Goal of the exercise:
Please write out, exactly as given, every line of the entries below up to and including the line with "Click the start".

%%

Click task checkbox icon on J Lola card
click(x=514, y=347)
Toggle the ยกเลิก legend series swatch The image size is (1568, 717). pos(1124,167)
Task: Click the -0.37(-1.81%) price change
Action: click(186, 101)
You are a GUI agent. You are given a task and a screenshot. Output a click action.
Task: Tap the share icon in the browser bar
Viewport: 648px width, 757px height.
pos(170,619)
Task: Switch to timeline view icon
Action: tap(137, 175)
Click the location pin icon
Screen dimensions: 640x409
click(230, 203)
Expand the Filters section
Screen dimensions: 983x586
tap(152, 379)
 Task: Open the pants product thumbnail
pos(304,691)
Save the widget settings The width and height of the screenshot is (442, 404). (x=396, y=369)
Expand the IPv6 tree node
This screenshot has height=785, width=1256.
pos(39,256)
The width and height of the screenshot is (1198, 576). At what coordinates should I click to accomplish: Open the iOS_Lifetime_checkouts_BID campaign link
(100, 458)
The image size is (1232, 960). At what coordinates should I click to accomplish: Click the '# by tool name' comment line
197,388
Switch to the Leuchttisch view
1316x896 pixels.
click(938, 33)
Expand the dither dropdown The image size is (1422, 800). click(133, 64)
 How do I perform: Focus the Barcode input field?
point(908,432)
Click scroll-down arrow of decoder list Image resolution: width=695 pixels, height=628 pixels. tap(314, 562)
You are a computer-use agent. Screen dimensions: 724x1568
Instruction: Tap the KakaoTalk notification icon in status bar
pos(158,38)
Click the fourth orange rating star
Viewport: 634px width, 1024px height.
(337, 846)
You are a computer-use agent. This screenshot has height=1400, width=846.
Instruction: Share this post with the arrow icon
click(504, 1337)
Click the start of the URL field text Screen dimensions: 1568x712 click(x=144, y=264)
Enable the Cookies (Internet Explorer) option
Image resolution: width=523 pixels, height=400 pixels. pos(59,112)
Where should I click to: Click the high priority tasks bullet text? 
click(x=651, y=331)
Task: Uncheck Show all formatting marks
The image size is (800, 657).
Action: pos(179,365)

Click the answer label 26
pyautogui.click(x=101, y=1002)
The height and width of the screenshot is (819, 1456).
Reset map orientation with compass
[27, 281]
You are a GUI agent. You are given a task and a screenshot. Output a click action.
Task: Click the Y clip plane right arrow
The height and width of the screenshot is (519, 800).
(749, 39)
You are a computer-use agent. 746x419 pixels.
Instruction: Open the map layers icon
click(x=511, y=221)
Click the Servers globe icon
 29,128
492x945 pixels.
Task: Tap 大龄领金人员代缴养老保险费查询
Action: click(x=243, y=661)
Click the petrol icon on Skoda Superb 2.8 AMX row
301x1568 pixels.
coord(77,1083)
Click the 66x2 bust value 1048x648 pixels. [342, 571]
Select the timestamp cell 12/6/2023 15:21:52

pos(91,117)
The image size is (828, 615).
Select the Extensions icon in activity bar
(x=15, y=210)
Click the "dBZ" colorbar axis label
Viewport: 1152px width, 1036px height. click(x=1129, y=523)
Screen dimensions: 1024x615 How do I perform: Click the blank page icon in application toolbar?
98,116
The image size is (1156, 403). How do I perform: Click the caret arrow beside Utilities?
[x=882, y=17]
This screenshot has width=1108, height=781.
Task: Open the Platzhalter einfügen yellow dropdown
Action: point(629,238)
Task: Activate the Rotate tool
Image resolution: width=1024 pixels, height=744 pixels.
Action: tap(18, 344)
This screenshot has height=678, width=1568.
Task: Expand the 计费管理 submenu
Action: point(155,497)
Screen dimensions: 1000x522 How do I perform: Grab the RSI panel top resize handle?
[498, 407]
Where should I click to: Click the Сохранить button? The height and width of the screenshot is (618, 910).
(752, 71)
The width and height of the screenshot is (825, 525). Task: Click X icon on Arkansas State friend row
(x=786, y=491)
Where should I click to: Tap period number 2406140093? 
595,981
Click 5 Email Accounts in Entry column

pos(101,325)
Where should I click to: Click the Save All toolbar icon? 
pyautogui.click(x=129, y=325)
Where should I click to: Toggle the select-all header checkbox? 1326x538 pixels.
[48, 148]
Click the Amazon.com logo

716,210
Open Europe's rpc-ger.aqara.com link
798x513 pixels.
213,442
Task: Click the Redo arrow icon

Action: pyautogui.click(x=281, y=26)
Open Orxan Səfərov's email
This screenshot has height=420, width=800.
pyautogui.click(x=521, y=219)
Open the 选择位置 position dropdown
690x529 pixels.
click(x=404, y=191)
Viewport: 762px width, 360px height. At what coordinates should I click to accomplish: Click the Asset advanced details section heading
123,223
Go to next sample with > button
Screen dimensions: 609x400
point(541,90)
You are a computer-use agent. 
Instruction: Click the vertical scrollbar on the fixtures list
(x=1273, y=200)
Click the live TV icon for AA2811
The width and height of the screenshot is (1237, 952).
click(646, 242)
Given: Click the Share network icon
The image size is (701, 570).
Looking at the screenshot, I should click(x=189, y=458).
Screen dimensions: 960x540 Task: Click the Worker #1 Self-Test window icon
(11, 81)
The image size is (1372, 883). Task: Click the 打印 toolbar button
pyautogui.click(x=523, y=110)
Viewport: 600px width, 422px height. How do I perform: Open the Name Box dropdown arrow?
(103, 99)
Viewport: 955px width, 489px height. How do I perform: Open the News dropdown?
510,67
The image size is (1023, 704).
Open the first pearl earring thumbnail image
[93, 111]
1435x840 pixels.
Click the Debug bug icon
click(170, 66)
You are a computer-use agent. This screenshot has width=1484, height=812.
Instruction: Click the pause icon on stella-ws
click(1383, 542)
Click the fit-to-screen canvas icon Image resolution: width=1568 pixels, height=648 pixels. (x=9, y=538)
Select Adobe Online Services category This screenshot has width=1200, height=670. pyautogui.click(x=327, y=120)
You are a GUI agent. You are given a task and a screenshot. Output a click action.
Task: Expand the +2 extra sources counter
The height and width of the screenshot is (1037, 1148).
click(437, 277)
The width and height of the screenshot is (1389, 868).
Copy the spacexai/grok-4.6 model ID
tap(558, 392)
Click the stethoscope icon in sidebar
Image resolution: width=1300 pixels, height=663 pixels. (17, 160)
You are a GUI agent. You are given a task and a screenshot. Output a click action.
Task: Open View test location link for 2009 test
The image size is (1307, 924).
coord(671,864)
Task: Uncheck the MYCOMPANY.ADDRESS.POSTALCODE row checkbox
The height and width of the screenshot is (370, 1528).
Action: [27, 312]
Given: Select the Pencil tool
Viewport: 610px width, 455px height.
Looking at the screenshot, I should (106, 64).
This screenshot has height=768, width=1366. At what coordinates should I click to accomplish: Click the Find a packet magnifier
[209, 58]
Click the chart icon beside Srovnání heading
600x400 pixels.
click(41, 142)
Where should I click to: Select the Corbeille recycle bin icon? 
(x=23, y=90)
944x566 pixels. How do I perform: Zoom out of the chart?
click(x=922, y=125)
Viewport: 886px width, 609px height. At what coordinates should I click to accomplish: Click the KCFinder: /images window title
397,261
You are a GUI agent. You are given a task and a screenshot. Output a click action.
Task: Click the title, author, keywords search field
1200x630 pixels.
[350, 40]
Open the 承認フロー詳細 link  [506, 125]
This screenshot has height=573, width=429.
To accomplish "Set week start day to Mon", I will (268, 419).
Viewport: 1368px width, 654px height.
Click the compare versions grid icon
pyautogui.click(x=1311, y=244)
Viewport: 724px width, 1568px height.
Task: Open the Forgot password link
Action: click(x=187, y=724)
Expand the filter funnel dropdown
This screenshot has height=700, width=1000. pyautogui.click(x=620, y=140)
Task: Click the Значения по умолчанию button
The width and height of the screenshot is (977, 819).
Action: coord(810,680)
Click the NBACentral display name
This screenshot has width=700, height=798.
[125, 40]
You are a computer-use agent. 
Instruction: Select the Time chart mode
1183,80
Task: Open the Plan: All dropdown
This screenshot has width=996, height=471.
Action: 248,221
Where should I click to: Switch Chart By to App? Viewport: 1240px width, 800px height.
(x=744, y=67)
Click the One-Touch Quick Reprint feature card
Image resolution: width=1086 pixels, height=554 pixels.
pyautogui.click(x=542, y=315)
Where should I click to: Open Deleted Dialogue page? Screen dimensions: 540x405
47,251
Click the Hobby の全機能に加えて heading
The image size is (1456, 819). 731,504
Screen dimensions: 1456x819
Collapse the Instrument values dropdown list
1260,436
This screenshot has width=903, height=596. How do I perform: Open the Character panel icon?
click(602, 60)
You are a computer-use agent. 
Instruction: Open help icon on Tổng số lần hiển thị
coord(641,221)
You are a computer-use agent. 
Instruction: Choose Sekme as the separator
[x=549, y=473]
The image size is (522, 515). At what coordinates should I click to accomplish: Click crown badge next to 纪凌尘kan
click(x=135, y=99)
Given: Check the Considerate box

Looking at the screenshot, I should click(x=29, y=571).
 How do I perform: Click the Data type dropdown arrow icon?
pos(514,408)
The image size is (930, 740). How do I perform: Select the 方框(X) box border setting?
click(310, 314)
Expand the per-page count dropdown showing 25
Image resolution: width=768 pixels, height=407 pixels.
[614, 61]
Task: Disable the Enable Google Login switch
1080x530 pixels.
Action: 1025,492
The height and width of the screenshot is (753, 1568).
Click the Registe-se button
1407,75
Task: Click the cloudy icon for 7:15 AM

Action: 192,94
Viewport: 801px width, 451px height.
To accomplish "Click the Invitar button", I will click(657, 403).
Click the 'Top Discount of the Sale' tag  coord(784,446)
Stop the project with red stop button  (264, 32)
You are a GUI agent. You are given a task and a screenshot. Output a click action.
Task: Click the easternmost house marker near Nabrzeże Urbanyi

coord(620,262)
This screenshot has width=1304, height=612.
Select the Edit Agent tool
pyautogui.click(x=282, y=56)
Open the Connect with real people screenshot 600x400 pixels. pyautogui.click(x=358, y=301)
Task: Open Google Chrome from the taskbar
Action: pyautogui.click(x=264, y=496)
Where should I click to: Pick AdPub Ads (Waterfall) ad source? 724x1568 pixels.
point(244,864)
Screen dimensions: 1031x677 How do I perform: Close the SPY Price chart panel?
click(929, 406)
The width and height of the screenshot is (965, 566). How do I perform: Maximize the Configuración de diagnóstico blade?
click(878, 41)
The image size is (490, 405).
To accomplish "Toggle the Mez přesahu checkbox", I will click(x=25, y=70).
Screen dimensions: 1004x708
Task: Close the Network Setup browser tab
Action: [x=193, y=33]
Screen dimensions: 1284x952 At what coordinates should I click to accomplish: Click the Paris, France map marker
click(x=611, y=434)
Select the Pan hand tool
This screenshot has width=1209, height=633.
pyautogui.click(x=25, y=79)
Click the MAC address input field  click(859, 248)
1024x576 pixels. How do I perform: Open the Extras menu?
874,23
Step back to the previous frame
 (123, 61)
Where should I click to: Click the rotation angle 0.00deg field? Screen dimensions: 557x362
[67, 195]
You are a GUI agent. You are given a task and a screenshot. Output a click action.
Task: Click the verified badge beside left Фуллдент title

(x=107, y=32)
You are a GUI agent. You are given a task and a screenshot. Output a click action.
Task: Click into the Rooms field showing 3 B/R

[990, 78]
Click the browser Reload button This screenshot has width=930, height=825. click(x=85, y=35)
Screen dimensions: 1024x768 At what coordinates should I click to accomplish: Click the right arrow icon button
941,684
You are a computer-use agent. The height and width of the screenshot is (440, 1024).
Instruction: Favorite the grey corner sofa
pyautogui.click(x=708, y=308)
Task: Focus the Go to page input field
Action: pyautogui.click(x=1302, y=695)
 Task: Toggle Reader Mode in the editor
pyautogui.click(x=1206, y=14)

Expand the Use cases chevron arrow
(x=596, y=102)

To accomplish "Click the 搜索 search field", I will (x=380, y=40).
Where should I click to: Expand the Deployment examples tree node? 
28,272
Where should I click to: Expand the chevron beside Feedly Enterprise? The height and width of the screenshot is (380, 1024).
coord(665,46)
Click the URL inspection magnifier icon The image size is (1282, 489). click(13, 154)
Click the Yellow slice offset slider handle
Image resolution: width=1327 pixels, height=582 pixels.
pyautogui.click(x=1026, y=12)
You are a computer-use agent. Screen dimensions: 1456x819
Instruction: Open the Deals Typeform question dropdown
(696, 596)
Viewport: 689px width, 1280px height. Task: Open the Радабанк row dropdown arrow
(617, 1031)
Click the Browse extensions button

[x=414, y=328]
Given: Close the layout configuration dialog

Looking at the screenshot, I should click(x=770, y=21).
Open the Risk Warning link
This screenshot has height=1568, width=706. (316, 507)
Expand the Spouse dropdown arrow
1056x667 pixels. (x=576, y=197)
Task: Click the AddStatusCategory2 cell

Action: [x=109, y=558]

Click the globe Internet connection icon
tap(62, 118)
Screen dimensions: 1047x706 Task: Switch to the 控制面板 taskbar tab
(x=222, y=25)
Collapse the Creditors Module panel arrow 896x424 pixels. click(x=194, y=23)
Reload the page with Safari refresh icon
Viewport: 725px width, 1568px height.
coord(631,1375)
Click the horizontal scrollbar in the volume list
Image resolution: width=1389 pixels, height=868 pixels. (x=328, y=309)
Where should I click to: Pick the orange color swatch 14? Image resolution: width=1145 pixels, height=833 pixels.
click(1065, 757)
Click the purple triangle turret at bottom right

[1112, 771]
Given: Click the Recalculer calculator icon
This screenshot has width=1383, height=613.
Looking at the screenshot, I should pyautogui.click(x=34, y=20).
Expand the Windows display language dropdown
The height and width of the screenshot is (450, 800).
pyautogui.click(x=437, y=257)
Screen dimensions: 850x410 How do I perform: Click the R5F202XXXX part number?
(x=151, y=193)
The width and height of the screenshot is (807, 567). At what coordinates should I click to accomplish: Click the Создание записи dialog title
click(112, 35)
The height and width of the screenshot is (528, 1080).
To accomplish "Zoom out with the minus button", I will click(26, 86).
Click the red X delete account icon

%%

Answer:
Click task checkbox icon on J Lola card
click(x=514, y=347)
Toggle the ยกเลิก legend series swatch The image size is (1568, 717). pos(1124,167)
Task: Click the -0.37(-1.81%) price change
Action: click(186, 101)
You are a GUI agent. You are given a task and a screenshot. Output a click action.
Task: Tap the share icon in the browser bar
Viewport: 648px width, 757px height.
pos(170,619)
Task: Switch to timeline view icon
Action: tap(137, 175)
Click the location pin icon
Screen dimensions: 640x409
click(230, 203)
Expand the Filters section
Screen dimensions: 983x586
tap(152, 379)
 Task: Open the pants product thumbnail
pos(304,691)
Save the widget settings The width and height of the screenshot is (442, 404). (x=396, y=369)
Expand the IPv6 tree node
This screenshot has height=785, width=1256.
pos(39,256)
The width and height of the screenshot is (1198, 576). At what coordinates should I click to accomplish: Open the iOS_Lifetime_checkouts_BID campaign link
(100, 458)
The image size is (1232, 960). At what coordinates should I click to accomplish: Click the '# by tool name' comment line
197,388
Switch to the Leuchttisch view
1316x896 pixels.
click(938, 33)
Expand the dither dropdown The image size is (1422, 800). click(133, 64)
 How do I perform: Focus the Barcode input field?
point(908,432)
Click scroll-down arrow of decoder list Image resolution: width=695 pixels, height=628 pixels. tap(314, 562)
You are a computer-use agent. Screen dimensions: 724x1568
Instruction: Tap the KakaoTalk notification icon in status bar
pos(158,38)
Click the fourth orange rating star
Viewport: 634px width, 1024px height.
(337, 846)
You are a computer-use agent. This screenshot has height=1400, width=846.
Instruction: Share this post with the arrow icon
click(504, 1337)
Click the start of the URL field text Screen dimensions: 1568x712 click(x=144, y=264)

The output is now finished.